DBP-Ting01

Model Construction from Multi-scale Multi-modal Data on Trans-synaptic Structures: Assembling Molecular and Cellular Data on Neurexin-Neuroligin Complexes

 

Biological Significances:  

The immediate biomedical impact pertains to developmental disorders, but implications are much broader, including neurodegenerative disease and aging.  

Project Summary:

This project brings together efforts of multiple laboratories, each obtaining data with different methods related to synapse formation and stabilization.
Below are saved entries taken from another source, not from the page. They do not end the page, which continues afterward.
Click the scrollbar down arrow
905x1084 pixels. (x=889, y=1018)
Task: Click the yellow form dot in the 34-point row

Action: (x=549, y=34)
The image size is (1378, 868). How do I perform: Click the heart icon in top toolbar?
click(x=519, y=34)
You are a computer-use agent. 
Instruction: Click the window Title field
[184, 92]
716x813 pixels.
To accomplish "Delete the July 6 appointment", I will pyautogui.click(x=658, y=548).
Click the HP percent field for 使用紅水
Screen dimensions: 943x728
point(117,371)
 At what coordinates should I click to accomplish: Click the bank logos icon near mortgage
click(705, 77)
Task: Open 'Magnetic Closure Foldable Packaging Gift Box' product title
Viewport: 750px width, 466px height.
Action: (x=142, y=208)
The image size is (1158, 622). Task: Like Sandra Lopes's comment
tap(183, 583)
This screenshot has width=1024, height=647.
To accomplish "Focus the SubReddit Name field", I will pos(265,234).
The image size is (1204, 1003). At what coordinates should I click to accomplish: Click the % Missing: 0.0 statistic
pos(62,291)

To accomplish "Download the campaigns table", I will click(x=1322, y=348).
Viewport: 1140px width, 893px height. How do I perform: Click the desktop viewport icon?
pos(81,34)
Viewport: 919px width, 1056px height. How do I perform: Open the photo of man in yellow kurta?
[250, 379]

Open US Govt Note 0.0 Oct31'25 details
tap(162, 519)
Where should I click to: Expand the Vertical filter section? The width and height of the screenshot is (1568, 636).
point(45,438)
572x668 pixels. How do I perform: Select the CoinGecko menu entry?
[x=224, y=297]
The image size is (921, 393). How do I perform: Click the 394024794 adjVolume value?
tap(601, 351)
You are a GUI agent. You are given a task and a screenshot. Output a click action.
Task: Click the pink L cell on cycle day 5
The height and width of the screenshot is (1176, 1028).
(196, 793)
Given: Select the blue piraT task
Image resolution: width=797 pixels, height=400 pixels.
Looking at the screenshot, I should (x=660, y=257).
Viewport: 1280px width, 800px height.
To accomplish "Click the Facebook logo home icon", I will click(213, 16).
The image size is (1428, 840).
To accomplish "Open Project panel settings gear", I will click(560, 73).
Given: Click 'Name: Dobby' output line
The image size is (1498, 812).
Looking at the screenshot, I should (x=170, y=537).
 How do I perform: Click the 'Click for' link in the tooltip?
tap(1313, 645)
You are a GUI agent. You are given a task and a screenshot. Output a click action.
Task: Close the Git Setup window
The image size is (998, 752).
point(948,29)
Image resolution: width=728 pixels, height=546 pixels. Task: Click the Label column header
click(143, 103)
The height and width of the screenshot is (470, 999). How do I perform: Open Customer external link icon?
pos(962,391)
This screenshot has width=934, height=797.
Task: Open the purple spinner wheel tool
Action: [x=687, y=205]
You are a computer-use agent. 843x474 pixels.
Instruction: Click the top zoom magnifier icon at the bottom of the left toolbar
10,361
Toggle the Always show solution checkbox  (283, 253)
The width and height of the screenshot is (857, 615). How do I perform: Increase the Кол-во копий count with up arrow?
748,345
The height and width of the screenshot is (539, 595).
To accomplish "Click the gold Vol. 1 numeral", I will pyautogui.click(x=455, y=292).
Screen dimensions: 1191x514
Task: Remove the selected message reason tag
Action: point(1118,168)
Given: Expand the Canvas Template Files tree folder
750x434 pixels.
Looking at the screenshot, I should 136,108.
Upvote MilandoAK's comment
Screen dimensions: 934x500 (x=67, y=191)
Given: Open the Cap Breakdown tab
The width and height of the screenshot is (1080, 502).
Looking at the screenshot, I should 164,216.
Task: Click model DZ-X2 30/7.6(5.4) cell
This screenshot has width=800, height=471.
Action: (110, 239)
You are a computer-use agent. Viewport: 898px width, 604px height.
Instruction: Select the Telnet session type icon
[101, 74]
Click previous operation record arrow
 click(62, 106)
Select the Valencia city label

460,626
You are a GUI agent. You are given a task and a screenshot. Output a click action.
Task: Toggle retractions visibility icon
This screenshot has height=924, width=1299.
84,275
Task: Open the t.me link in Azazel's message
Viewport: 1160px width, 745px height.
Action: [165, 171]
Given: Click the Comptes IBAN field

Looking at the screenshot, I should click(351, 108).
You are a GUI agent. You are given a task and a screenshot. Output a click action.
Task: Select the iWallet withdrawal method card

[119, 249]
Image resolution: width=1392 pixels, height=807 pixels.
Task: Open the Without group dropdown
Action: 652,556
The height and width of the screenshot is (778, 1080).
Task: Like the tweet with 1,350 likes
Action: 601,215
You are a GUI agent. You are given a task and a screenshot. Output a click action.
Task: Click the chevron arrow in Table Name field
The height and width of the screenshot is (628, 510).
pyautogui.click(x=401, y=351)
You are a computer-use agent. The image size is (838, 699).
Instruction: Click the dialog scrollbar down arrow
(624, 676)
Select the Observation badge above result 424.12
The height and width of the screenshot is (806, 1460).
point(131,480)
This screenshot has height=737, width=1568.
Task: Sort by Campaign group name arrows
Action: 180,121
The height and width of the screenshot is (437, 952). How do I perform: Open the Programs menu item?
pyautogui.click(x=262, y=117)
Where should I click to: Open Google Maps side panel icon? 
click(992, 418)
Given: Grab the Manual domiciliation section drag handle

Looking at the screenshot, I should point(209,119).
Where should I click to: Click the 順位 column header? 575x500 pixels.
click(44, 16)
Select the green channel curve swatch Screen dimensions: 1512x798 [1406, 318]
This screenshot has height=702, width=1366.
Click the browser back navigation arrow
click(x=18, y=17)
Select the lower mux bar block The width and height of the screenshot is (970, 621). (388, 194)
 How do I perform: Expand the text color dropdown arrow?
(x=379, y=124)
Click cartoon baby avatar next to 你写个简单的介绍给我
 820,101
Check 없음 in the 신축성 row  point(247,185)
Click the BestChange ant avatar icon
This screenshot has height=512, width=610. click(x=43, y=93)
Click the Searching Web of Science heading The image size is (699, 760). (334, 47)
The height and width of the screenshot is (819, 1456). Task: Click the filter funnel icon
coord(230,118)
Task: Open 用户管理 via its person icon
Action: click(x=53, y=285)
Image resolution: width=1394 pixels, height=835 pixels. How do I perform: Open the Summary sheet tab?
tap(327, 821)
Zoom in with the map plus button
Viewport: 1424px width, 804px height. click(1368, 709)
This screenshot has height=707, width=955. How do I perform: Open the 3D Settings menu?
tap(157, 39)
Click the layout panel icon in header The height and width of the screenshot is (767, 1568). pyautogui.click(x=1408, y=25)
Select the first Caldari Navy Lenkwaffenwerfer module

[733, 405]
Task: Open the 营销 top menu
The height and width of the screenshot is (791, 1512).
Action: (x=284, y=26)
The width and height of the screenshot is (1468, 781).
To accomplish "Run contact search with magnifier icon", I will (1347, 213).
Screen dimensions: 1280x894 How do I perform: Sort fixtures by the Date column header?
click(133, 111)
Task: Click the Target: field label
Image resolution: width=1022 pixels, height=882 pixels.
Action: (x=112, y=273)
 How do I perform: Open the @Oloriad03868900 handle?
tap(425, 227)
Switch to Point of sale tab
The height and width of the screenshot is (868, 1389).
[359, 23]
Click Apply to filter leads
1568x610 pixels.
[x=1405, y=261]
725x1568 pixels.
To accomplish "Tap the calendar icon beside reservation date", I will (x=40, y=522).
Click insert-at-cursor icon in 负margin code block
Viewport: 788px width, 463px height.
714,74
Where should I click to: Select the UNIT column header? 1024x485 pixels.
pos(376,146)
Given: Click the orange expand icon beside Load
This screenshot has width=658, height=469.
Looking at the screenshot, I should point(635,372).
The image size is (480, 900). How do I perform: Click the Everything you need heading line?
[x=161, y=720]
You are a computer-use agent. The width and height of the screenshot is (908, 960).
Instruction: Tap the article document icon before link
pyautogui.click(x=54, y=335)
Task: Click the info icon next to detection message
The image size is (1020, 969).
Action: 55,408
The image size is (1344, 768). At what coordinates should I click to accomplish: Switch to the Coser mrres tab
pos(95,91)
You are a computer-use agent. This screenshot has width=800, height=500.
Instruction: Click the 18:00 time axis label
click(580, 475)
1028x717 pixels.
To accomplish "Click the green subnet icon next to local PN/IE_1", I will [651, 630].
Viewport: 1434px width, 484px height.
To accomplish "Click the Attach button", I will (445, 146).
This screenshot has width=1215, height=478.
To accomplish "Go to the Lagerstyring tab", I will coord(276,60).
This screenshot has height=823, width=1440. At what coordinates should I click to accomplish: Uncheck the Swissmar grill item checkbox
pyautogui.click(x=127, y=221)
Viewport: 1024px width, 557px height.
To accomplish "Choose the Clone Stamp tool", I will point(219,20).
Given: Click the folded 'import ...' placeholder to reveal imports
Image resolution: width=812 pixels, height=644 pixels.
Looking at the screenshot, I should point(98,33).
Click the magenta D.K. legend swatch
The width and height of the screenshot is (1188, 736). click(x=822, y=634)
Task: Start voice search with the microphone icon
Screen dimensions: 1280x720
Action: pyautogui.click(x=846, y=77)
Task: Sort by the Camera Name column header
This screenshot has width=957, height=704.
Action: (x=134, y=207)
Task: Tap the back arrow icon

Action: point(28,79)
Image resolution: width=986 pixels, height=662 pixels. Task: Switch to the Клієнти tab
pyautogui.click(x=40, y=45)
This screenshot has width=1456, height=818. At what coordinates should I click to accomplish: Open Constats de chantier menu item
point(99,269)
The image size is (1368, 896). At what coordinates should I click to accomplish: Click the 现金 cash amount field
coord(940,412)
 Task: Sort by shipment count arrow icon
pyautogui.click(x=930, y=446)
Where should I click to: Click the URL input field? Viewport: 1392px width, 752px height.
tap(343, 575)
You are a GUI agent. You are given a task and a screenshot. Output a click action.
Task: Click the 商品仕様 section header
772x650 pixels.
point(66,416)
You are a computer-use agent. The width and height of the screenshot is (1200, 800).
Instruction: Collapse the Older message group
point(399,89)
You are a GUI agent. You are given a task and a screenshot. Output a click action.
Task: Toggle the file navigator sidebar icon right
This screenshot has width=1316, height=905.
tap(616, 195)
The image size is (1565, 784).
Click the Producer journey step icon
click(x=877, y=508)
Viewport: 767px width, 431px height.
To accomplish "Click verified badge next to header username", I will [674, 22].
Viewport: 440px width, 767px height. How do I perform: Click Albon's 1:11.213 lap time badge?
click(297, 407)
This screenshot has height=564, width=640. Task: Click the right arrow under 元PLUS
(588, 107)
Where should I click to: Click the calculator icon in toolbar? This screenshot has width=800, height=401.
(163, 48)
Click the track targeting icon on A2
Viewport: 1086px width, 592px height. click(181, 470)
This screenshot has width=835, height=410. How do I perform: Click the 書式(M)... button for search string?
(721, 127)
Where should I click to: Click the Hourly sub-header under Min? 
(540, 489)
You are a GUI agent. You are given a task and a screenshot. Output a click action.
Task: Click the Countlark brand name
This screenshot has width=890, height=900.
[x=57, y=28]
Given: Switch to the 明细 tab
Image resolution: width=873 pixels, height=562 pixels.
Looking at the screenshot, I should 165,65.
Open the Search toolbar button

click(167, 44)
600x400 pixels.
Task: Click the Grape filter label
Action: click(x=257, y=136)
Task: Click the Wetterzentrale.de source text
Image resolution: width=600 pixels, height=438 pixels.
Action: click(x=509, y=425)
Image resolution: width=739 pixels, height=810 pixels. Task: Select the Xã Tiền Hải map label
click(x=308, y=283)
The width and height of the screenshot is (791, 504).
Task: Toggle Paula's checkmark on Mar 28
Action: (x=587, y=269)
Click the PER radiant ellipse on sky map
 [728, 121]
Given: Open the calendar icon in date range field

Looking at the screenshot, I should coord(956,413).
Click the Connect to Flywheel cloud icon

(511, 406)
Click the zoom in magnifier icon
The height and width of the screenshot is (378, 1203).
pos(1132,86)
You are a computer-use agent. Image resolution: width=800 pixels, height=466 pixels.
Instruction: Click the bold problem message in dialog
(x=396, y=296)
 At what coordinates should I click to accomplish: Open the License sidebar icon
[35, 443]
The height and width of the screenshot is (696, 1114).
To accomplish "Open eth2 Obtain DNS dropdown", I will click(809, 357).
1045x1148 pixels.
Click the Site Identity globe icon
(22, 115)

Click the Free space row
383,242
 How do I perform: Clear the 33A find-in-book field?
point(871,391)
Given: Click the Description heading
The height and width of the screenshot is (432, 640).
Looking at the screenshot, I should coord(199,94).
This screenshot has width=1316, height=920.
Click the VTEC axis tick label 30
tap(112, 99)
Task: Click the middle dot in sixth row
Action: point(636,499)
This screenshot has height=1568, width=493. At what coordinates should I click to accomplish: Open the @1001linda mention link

The work bridges molecular structure of key molecules with high resolution/mesoscale 3D microscopy using new genetic probes for correlated light and electron microscopy (EM). The main outcome of the work is the assembly of a molecular-to-cellular scale model of two of the key bridging proteins at synapses, neurexin and neuroligin, aligning structural details from crystallographic studies with emerging results from in situ EM showing patterning of these molecules bridging the synaptic cleft. We bring together diverse expertise in developing new molecular probes for structural labeling of complex biological environments using electron and correlated light microscopes (performed at NCMIR), tomographic reconstruction technologies, simulation and computer-aided drug-discovery workflow development, emerging cyberinfrastructure technologies, and domain-specific interface development to enable the discovery of small-molecule compounds. We advance NBCR technologies through the development of workflows related to relaxed complex scheme methodologies (and tools that enable exploration of enhanced sampling methods (accelerated molecular dynamics) in drug discovery. This project will also drive the development of massively parallelized molecular dynamics simulation technologies being developed at the National Center for Macromolecular Modeling and Bioinformatics.

 

Key Outcomes:

  • Loh KH, Stawski PS, Draycott AS, Udeshi ND, Lehrman EK, Wilton DK, Svinkina T, Deerinck TJ, Ellisman MH, Stevens B, Carr SA, Ting AY. Proteomic Analysis of Unbounded Cellular Compartments: Synaptic Clefts. Cell. 2016;166(5):1295-307 e21. doi: 10.1016/j.cell.2016.07.041.
  • Miao Y, Feher VA, McCammon JA. Gaussian Accelerated Molecular Dynamics: Unconstrained Enhanced Sampling and Free Energy Calculation. J Chem Theory Comput. 2015;11(8):3584-95. doi: 10.1021/acs.jctc.5b00436. 
  • Purawat P, Ieong P, Malmstrom RD, Chan G, Walker RC, Yeung AK, Altintas I, Amaro RE. A Kepler Workflow Tool for Reproducible Molecular Dynamics. Biophsyical J. (Submitted).